When the line containing "You are a computer-use agent. This" appears in the data below, begin copying there and stop only after the line containing "Given: Enter fullscreen".
- - - -
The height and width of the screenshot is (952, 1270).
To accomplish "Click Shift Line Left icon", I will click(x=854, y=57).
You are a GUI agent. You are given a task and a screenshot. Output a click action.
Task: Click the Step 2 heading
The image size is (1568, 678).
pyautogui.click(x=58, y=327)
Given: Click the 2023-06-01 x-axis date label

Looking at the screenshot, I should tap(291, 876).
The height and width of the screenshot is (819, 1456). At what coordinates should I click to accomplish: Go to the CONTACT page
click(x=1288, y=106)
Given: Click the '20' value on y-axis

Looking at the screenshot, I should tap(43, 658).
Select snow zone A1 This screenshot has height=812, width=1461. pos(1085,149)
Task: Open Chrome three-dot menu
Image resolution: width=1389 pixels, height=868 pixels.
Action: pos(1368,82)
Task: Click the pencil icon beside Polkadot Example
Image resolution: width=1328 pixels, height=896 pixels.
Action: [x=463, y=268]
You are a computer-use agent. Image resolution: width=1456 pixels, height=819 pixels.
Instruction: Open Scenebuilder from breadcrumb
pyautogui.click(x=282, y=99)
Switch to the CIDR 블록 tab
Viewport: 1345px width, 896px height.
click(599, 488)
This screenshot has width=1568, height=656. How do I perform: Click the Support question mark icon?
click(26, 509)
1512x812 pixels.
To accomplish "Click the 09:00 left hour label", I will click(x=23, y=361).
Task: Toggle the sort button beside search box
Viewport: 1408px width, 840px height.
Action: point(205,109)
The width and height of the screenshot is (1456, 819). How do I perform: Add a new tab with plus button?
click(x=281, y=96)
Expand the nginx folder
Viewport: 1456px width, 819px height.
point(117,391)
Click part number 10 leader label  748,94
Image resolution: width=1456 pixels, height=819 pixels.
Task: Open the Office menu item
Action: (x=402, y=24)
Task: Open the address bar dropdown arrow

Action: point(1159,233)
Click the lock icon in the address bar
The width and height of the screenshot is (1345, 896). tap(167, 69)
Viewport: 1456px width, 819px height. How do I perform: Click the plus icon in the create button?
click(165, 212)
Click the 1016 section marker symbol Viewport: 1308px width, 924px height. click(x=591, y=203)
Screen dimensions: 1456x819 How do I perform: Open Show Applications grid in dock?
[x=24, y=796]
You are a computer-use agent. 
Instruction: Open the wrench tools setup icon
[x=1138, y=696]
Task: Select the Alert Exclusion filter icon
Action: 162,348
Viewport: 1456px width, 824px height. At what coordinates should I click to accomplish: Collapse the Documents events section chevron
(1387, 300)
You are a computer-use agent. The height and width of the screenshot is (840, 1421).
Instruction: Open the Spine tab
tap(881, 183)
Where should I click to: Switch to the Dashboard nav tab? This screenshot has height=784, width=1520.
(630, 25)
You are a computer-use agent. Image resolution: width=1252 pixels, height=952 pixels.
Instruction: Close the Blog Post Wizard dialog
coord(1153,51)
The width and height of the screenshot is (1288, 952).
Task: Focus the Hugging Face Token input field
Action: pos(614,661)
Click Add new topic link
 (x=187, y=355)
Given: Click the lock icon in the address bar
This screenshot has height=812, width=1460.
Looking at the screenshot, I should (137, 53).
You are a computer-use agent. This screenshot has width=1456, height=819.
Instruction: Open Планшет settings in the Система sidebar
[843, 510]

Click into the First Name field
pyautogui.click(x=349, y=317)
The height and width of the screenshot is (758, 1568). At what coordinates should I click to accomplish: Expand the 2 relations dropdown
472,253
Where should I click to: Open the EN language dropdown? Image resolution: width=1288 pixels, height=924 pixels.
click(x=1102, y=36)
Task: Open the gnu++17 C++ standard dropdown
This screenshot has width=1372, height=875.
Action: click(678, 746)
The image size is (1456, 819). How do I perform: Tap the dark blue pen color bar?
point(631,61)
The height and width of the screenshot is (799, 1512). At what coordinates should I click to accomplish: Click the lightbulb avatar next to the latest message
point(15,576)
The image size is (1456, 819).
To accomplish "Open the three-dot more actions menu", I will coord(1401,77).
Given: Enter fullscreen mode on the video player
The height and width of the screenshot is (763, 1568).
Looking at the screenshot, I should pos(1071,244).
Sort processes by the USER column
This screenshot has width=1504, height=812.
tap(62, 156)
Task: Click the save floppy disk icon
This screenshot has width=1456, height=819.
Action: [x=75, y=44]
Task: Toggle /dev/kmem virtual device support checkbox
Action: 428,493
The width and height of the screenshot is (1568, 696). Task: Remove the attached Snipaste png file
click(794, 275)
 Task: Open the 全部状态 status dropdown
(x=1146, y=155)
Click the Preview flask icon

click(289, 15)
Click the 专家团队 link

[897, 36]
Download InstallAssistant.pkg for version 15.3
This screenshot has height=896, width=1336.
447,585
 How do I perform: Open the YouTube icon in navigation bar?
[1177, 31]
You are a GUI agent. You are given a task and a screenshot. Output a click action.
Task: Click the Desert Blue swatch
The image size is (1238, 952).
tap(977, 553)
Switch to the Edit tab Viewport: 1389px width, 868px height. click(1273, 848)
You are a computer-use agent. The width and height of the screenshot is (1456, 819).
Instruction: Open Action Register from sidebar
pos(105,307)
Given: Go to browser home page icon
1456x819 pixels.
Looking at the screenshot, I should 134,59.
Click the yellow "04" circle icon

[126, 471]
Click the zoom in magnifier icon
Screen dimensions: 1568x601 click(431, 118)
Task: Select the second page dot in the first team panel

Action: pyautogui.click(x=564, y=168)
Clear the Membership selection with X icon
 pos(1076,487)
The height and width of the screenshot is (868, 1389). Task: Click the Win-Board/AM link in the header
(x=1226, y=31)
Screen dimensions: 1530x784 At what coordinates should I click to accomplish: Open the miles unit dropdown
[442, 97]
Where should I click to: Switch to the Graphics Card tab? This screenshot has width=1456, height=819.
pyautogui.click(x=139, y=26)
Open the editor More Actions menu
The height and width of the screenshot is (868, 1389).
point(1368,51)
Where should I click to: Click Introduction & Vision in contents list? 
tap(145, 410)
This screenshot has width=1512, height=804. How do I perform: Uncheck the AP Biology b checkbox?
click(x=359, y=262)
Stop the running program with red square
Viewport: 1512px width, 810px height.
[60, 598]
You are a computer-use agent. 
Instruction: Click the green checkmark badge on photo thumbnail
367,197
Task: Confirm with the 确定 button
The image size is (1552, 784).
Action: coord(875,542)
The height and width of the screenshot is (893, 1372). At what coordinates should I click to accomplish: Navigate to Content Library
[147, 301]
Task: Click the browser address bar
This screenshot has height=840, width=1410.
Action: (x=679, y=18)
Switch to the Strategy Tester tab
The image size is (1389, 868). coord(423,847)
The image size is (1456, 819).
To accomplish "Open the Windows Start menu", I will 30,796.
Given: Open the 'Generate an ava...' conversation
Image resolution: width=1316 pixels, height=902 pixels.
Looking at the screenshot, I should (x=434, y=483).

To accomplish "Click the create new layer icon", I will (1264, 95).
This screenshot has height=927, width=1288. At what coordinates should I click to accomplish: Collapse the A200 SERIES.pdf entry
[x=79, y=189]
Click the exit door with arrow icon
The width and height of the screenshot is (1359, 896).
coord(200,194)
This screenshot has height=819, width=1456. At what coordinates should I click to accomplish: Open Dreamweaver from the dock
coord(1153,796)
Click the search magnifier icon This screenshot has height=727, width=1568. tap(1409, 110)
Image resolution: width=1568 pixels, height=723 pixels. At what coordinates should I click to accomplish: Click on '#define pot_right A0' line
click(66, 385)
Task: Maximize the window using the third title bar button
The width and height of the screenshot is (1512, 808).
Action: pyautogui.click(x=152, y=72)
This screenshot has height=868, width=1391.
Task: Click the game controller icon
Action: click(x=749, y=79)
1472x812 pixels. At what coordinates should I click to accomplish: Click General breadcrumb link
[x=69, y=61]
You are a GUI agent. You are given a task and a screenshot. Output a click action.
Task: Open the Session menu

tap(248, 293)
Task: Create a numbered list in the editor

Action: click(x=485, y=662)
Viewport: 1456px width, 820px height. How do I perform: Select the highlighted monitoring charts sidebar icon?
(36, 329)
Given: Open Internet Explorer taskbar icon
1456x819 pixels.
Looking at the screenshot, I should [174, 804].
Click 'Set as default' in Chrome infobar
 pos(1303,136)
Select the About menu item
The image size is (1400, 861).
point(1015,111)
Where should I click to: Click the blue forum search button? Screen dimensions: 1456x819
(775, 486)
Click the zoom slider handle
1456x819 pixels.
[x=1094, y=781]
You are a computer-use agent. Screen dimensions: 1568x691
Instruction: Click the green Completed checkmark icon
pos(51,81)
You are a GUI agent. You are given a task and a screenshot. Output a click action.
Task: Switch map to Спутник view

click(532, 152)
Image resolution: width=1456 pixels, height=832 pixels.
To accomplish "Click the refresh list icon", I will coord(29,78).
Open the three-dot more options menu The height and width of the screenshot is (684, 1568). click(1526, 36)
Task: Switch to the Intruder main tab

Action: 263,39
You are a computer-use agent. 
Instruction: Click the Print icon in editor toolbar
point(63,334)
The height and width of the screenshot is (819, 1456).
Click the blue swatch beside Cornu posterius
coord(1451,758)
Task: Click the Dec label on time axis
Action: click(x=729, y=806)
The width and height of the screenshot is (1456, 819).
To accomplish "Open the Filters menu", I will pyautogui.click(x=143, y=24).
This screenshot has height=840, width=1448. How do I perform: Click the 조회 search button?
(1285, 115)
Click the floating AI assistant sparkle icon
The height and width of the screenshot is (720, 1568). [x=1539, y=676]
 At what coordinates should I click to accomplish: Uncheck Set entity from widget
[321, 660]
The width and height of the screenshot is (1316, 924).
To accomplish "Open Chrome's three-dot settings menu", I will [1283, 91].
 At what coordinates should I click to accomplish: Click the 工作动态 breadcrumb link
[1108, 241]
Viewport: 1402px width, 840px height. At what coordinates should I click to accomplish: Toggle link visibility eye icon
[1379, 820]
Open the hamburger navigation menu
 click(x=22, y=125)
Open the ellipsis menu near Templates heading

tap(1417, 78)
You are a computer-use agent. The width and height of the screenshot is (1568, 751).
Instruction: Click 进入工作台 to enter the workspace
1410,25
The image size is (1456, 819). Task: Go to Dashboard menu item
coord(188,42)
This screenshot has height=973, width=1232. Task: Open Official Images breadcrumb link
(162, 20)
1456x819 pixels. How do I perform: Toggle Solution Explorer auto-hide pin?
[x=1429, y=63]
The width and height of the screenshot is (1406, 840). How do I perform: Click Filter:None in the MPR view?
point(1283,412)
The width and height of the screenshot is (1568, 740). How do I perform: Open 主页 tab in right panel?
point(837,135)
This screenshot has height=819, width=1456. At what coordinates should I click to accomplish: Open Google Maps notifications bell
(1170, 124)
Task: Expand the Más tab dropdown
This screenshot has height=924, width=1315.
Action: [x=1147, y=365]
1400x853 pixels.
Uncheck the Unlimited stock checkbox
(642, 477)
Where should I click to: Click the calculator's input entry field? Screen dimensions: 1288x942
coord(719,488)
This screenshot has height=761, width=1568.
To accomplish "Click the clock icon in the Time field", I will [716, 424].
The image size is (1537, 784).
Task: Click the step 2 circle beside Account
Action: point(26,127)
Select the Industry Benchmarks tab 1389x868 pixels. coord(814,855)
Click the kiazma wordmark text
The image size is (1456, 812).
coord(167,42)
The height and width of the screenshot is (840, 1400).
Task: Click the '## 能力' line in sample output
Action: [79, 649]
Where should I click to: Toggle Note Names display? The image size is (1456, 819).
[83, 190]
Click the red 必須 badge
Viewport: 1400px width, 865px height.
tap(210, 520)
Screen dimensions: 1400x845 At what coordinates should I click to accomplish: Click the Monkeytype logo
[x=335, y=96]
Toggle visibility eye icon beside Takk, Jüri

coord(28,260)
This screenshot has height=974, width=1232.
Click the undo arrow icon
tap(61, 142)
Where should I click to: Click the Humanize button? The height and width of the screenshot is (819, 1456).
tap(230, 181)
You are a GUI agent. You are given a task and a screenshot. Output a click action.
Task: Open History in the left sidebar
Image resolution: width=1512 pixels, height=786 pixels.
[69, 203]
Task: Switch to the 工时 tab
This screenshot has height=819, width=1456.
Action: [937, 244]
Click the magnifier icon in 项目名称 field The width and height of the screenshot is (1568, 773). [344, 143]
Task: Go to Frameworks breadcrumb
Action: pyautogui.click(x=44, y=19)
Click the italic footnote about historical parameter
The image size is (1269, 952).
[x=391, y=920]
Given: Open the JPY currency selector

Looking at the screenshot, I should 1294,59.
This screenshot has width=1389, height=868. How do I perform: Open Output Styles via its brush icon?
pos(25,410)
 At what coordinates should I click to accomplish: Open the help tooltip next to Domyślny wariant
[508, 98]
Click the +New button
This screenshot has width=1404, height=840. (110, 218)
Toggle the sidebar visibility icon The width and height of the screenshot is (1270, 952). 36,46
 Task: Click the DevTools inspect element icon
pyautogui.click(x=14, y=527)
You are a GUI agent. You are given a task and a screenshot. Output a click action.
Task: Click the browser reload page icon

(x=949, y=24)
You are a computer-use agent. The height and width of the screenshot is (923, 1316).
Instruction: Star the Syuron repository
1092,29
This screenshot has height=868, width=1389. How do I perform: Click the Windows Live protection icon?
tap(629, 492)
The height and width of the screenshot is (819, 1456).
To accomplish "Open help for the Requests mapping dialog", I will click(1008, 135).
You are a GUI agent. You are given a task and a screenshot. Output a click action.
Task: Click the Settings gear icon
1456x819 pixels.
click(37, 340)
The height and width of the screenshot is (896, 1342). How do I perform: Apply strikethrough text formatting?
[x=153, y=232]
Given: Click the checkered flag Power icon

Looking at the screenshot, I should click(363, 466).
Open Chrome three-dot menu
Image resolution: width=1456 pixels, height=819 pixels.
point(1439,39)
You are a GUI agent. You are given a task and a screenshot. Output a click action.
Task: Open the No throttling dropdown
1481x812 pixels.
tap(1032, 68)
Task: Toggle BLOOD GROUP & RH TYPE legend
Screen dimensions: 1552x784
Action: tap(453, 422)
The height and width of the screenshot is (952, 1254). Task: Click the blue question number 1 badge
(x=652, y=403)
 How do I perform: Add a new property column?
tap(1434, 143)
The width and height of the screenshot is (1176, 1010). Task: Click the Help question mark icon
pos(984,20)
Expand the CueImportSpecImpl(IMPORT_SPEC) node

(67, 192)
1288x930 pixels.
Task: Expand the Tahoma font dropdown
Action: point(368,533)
- - - -
SOLVED PROBLEM:
You are a computer-use agent. This screenshot has width=1456, height=819.
Instruction: Open Планшет settings in the Система sidebar
[843, 510]

Click into the First Name field
pyautogui.click(x=349, y=317)
The height and width of the screenshot is (758, 1568). At what coordinates should I click to accomplish: Expand the 2 relations dropdown
472,253
Where should I click to: Open the EN language dropdown? Image resolution: width=1288 pixels, height=924 pixels.
click(x=1102, y=36)
Task: Open the gnu++17 C++ standard dropdown
This screenshot has width=1372, height=875.
Action: click(678, 746)
The image size is (1456, 819). How do I perform: Tap the dark blue pen color bar?
point(631,61)
The height and width of the screenshot is (799, 1512). At what coordinates should I click to accomplish: Click the lightbulb avatar next to the latest message
point(15,576)
The image size is (1456, 819).
To accomplish "Open the three-dot more actions menu", I will coord(1401,77).
Given: Enter fullscreen mode on the video player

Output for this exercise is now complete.